The following script imports the required libraries for this article:

import pandas as pd
import matplotlib.pyplot as plt
import numpy as np
import seaborn as sns

sns.set_style("darkgrid")
sns.set_context("poster")
plt.rcParams["figure.figsize"] = [8,6]

If you don’t already have these libraries installed, you can install them with the following PIP commands:

pip install numpy
pip install matplotlib
pip install scikit-learn
pip install seaborn

The script below imports the CSV file containing the dataset using the read_csv() method from the Pandas module.

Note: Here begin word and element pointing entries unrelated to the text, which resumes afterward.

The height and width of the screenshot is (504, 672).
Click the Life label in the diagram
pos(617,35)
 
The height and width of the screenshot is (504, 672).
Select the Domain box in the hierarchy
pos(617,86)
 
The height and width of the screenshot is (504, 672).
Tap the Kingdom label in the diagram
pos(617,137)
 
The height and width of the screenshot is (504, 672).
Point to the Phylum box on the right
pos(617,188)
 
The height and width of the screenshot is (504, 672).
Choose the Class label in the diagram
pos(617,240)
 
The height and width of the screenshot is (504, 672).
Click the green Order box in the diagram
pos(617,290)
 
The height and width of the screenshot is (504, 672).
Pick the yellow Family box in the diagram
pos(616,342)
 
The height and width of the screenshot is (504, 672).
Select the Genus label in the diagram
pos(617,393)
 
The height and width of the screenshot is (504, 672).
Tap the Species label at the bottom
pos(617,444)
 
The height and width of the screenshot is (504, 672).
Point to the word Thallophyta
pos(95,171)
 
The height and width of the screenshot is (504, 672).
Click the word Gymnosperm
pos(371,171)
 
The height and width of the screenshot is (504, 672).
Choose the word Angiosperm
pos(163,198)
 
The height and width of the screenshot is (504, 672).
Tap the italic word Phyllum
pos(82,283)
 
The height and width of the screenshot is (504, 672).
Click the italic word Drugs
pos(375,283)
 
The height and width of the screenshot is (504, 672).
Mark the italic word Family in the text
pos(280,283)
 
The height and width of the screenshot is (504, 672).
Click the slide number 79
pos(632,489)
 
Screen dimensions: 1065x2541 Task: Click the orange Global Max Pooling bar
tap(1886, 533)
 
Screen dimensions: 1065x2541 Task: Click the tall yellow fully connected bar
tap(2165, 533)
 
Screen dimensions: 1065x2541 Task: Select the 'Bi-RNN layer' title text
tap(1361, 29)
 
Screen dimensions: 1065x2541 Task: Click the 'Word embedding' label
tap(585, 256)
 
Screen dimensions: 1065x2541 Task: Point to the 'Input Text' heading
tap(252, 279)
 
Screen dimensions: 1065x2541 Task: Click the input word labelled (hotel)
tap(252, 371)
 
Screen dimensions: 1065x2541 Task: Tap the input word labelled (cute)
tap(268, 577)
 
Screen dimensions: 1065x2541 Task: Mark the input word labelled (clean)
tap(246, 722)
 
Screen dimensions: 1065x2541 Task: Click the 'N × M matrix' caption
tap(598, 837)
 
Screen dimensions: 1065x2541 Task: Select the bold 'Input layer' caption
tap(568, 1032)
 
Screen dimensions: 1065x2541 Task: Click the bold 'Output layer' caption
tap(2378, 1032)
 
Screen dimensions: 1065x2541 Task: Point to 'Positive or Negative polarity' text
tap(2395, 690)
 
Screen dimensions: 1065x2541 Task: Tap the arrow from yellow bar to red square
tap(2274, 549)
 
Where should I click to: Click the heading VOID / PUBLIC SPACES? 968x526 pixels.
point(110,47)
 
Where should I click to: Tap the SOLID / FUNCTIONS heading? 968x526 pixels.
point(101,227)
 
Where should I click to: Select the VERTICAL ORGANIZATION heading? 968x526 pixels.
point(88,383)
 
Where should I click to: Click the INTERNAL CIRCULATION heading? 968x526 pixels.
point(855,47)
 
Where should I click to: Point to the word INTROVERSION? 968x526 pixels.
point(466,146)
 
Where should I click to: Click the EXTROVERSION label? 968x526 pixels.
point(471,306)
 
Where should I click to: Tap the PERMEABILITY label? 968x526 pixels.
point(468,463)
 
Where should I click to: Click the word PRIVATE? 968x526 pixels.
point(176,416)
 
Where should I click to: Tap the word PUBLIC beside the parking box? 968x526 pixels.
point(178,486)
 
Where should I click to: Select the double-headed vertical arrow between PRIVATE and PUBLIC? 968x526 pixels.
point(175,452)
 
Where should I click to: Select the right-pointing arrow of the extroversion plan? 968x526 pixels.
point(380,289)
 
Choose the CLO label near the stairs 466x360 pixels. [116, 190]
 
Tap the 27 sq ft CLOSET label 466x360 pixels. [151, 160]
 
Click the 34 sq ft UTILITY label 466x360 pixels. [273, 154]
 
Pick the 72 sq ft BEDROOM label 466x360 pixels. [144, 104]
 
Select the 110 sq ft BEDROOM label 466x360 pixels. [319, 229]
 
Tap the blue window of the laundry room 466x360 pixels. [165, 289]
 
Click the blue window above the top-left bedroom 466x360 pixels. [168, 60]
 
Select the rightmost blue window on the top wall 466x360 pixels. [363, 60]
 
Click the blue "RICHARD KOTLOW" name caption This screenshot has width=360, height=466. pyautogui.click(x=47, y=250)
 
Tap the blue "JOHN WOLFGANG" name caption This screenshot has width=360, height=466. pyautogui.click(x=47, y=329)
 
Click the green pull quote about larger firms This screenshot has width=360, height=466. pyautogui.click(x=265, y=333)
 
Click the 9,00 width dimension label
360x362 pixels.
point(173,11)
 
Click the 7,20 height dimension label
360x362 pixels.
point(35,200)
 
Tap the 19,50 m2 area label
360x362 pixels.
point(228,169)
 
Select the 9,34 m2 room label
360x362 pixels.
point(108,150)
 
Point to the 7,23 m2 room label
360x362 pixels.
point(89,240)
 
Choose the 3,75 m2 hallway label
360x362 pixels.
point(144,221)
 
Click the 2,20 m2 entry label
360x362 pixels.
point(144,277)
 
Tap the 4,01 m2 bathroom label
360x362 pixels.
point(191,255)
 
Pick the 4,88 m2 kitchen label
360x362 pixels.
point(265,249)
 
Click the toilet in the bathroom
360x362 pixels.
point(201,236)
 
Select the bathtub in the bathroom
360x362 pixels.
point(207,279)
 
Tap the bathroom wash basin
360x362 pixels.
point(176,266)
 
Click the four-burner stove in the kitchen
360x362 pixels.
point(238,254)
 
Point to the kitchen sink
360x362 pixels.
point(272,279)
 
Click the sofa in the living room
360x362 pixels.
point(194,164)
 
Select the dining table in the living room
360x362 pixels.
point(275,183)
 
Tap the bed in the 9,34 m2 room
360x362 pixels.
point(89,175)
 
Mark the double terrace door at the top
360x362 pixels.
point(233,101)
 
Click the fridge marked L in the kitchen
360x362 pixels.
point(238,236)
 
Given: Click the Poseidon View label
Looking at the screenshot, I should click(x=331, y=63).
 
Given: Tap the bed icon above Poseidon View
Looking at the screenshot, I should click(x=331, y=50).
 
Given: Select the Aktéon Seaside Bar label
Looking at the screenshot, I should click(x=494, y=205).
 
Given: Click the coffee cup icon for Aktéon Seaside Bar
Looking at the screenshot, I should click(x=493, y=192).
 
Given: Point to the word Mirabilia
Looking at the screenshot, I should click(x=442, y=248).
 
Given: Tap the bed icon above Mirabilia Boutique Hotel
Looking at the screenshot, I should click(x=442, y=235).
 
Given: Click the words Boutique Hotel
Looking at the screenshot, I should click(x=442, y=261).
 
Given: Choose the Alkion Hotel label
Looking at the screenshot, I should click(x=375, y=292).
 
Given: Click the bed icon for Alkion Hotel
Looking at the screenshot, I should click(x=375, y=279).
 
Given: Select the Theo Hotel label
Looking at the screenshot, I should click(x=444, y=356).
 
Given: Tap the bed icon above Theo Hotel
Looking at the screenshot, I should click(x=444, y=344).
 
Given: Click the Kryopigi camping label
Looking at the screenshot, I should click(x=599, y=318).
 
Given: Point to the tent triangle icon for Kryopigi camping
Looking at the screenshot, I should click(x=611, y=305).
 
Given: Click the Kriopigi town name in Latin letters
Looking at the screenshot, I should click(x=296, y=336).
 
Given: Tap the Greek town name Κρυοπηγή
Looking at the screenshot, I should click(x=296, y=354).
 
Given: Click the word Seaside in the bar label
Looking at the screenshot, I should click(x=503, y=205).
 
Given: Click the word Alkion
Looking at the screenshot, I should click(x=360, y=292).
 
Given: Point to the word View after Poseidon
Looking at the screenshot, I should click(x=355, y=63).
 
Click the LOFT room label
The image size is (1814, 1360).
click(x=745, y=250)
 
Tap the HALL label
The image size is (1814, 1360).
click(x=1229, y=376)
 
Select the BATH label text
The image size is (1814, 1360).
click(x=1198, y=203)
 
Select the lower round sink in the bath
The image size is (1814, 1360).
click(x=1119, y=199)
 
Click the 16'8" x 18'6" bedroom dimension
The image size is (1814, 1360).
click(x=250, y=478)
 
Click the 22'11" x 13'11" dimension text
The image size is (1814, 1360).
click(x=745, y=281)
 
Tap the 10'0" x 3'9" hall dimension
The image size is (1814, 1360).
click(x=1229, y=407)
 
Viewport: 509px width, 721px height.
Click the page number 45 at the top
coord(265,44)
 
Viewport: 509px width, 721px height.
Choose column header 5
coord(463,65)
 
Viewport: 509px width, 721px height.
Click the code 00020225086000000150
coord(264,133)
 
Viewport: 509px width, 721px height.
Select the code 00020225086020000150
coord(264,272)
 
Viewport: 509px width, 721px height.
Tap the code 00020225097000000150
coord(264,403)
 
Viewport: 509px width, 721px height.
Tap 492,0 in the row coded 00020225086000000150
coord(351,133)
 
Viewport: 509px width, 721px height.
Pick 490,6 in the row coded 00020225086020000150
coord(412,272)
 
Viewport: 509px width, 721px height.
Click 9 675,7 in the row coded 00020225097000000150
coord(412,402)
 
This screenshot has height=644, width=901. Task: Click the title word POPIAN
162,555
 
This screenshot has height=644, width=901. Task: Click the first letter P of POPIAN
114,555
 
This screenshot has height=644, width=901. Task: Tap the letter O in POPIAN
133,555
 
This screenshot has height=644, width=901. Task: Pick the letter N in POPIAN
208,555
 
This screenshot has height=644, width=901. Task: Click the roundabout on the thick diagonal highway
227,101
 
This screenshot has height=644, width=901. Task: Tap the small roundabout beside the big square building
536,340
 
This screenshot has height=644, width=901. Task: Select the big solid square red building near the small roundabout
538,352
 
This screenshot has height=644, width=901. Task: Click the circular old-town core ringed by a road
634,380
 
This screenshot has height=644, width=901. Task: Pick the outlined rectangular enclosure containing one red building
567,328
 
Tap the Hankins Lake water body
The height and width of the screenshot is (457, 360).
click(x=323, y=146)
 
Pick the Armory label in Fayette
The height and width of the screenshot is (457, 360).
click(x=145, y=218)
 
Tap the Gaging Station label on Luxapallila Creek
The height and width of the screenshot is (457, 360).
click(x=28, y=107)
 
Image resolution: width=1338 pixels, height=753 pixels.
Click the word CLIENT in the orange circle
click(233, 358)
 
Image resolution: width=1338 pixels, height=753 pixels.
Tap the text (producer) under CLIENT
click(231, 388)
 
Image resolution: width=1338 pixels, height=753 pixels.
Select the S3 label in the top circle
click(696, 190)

The dataset consists of 5 columns by default but we filter the dataset since we’re only interested in columns v1 and v2. Column v1 contains labels v2 has the corresponding text message. The script also prints the dataset header via the head() method of the Pandas dataframe so we can preview our dataset.

spam_dataset = pd.read_csv(r"C:\Datasets\spam.csv", encoding = 'latin')
spam_dataset = spam_dataset[["v1", "v2"]]
spam_dataset.head()

Output:

dataset header

The v1 column contains labels or categories for the messages in our dataset. Let’s see how the data is distributed for the different categories. The script below prints the count of messages for each category along with a pie chart depicting the distribution.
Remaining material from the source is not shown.